What are the four steps?
Identify emerging technologies that can make rail more competitive. Combine them with SNCF’s own practices to prioritize the most useful projects and focus on developing them. Co-create with in-house and outside partners, and work on projects in consortiums that link rail stakeholders with players from highly innovative sectors, such as the automotive, defence and aerospace industries. The fourth step—and it’s a big part of our DNA—is to use phase 1 pilots to find out as quickly as possible whether a solution actually works on the ground.
That’s what you’re doing with driverless trains, isn’t it?
That programme addresses a number of challenges. We’re pursuing two aims at the same time: improve performance and increase the capacity of our existing lines. Automated systems will optimize train speeds, and that in turn will increase the number of trains in circulation, improve on-time performance, save energy and make operations more flexible.

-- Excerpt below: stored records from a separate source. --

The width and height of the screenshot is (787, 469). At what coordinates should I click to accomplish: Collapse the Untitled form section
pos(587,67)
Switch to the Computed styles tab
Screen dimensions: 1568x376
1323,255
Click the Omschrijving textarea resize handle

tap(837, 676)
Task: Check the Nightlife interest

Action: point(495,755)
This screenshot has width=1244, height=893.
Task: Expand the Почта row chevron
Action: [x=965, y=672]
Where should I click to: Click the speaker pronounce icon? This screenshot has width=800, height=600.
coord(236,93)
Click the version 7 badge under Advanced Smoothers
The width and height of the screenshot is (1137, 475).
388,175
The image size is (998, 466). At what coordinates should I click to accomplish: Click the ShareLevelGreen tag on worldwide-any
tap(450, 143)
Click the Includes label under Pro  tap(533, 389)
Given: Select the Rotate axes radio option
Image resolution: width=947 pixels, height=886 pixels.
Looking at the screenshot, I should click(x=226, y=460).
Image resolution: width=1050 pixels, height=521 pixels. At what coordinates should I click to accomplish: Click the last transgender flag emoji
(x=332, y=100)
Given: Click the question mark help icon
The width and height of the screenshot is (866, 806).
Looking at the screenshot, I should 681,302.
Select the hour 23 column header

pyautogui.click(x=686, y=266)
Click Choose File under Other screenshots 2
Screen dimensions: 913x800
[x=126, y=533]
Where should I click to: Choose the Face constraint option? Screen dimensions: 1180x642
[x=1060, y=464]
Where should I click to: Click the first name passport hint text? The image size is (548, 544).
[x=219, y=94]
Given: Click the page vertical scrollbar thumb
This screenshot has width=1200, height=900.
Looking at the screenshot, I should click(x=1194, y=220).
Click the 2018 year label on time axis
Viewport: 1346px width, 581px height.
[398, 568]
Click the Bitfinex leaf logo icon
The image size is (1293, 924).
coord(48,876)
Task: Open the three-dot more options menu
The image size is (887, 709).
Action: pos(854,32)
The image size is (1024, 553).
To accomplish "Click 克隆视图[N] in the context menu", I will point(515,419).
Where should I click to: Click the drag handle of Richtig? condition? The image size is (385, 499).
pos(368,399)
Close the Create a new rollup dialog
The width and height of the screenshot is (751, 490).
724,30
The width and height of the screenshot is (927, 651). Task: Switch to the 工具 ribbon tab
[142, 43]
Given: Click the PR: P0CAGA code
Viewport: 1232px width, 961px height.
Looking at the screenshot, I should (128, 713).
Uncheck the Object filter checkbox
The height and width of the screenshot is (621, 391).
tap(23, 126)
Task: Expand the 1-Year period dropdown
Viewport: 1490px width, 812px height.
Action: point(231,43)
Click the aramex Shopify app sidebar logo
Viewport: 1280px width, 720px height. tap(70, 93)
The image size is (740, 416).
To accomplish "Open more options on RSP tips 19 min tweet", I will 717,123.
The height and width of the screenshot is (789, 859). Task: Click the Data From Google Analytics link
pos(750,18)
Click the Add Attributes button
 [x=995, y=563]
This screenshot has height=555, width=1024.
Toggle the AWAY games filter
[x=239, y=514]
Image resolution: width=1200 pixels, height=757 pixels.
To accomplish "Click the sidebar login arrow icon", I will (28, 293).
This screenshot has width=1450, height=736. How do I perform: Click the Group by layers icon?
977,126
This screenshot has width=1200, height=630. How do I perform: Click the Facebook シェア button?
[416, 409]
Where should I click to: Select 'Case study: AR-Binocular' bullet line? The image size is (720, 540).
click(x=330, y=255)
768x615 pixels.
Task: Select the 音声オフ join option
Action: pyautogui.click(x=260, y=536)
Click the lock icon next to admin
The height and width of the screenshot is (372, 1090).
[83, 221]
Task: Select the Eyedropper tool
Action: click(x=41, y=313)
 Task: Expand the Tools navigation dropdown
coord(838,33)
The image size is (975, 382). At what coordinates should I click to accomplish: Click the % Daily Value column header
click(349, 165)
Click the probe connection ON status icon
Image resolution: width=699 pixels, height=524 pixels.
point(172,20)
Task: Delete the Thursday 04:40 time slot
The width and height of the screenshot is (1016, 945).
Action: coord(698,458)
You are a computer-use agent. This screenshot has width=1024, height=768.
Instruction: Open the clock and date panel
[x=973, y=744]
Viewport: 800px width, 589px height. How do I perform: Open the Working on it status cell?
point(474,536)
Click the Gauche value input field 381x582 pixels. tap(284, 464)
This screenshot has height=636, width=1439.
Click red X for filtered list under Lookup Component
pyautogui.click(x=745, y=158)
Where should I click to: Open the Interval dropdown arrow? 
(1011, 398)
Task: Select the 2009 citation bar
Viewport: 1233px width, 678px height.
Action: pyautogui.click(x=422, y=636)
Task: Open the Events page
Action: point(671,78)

What progress have you made?
We expect to have two driverless train prototypes by 2023—one for freight and one for passengers. In 2019 we tested early prototypes for a remote driving system, with an eye towards using it to shuttle trains between maintenance centres and stations. The project also includes the engineering work we need to detect obstacles. And we’re doing it all with partners in industry and support from Railenium, System X and other technology research institutes
What are the other building blocks for the rail system of the future?
Driverless trains will be the heart of the future rail system we’re creating with our counterparts in Europe, but other building blocks include continuous geolocation of trains, which will open the door to digital signalling, better operations and better passenger information. We’re studying this with partners in aerospace and the French armed forces. We’re also working to improve our operating tools and make level crossings safer by enabling them to communicate with automobiles.
Will tomorrow’s trains be emission-free?
We’ve committed to reaching that goal by 2035.
Hybrid regional trains would cut energy consumption and greenhouse gas emissions by 20%—and we wouldn’t have to change our operating model. That’s a real benefit.
Corinne Talotte, Director of SNCF’s Tech4Rail program
More broadly, how are you working to reduce energy consumption?
Everything we do is focused on making the rail system greener, improving our operational performance and rolling out fossil-fuel alternatives to power our TER regional trains.
That would include hydrogen trains and hybrid TERs?
There’s no magic bullet. We’re working on a mix of technologies so we can offer each region a solution tailored to its mobility needs. Right now Tech4Rail is focusing on three kinds of solutions, with support from partners in industry, French regional governments and the French State. The first is hybrid regional trains. They would cut energy consumption and greenhouse gas emissions by 20%—and we wouldn’t have to change our operating model. That’s a real benefit.
How would that work?
We would modify four-engine trains by replacing two of the engines with batteries, which optimize power consumption by recovering braking energy. Starting in 2021, we’ll test the first hybrid Régiolis train under actual operating conditions, and passenger service will begin in 2022.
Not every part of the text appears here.